Not all online brokerages charge the same fees, and the fees can change depending on the type of investment you plan to purchase, and how frequently you make trades. If you are planning to build a passive portfolio out of ETFs, then you should look for an online brokerage with free ETF purchases. If you are planning to purchase stocks and bonds individually and trade at a higher volume, you should prioritize an online brokerage that has high-quality trading platforms and access to third-party research.

2. Account fees

Most online brokerages also charge administrative account fees determined by the assets you hold in a single account or the size of your portfolio across all accounts.

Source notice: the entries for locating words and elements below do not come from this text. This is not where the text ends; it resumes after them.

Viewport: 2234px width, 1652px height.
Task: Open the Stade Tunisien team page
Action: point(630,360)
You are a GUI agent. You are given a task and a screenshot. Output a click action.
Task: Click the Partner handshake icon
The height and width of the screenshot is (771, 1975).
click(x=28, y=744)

If you have a smaller portfolio, these fees will heavily erode your returns, so it’s best to choose a brokerage that doesn’t charge those smaller portfolio fees. Wealthsimple Trade, for example, charges no fees to use the account and doesn’t have minimum balance or minimum trade requirements.

3. Account minimums

Some online brokerages also have account minimums, usually around $1,000. However, some online brokerages like Qtrade, Wealthsimple Trade and Moomoo Financial Canada have no minimum deposit requirements.

4. Customer service

If you’re new to investing online, there will be a learning curve when you begin building your portfolio and making your first trades. An online brokerage with a good customer service track record will ensure your questions are answered quickly.

5. Transfer fees

When you move your money from your financial advisor or robo advisor to an online brokerage, the original financial institution will often charge you transfer fees in the range of $150. Some online brokerages will pay these fees for you. 

Alternative investing options

Looking for alternative methods of wealth management? Look no further. Below are several popular alternatives to online brokerages.

  • Robo-advisors are suitable for beginners or people with little investing knowledge. Similar to (human) financial advisors, a robo-advisor uses an algorithm to invest and manage money on behalf of the client. Fees tend to be higher than self-directed investing but are still cheaper than financial advisors.
  • Financial advisors are licensed professionals who manage money and investments for a number of clients. They also provide advice to their clients. In return, the financial advisor’s clients pay a fee. Though the client’s investments receive more attention from a financial advisor, they tend to be more expensive.
  • Guaranteed Investment Certificates (GICs) are low-risk investments that provide interest over the course of the investment's term. They are incredibly safe and secure but do not promise very high returns. They are also inaccessible until the term is complete.